El caso llegó además en un diciembre especialmente duro: Canal Sur recordó que, en apenas dos semanas, varias mujeres habían perdido la vida en contextos de violencia machista en España, y que el municipio vivía su segunda jornada de luto cuando aún se digería lo ocurrido. Cuando los casos se acumulan, existe el riesgo de que se vuelvan números; por eso es importante sostener el nombre: Jennifer.
Jennifer era joven, migrante, madre, y había aterrizado con la esperanza típica de quien busca estabilidad: trabajo, casa, rutina, seguridad. En esos contextos, la red de apoyo puede ser más frágil: menos familia cerca, menos amistades de toda la vida, más miedo a incomodar, más tentación de aguantar. Y cuando el aguante se vuelve costumbre, la violencia encuentra el terreno perfecto para crecer sin testigos.
Nada de esto sirve para señalar a quien ya no está. Sirve para mirar de frente lo que sí puede prevenirse: el control disfrazado de “celos”, la revisión del móvil, la presión para aislarte, los cambios bruscos de humor, las amenazas veladas, el miedo a “cómo se pondrá”. Y sirve para recordar que una relación no debería vivirse con el corazón en guardia.
También sirve para entender el papel del entorno. Hay vecinas, amigos y familiares que, con una sola llamada a tiempo, han salvado vidas. Si escuchas una discusión que te asusta, golpes, gritos de auxilio o cualquier señal de riesgo, no es “meterse”: es actuar. El silencio no es neutral; el silencio favorece al daño.

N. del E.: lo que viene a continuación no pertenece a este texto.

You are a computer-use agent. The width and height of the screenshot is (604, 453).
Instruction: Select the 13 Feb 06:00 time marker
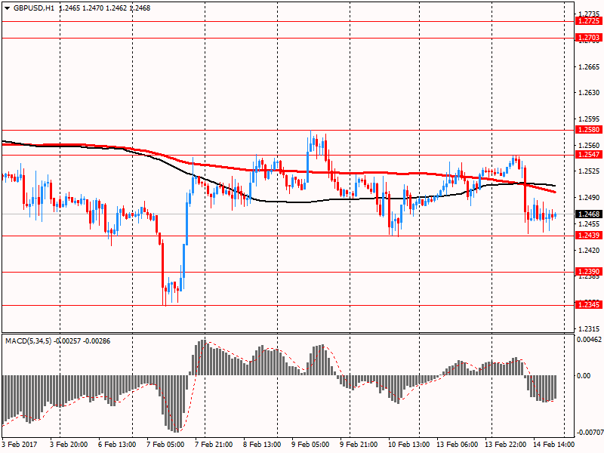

Y hay otra idea esencial que deja este caso: no hay que esperar a “tenerlo clarísimo” para pedir ayuda. A veces basta una sensación persistente de miedo. A veces basta con que alguien te diga: “no estoy bien”. A veces basta con que notes que esa persona ya no es la misma, que camina más pequeña, que vive con explicaciones preparadas, que se justifica demasiado.
La investigación seguirá su curso con pruebas, informes y decisiones judiciales. Pero para la hija de Jennifer, para su familia en Colombia y para quienes la quisieron en Sevilla, la vida ya cambió para siempre. La justicia podrá avanzar; el duelo no tiene calendario.
Si tú o alguien cercano vive una situación de control, amenazas o miedo, en España puedes pedir ayuda en el 016 (también WhatsApp 600 000 016) y, si hay peligro inmediato, llamar al 112. Si lo que sientes es una crisis emocional que te desborda, existe el 024. Y si eres menor o necesitas apoyo para proteger a un menor, ANAR 900 20 20 10 puede orientar. Porque Jennifer no debería ser recordada solo por cómo terminó: debería ser recordada como una vida real que merecía continuar.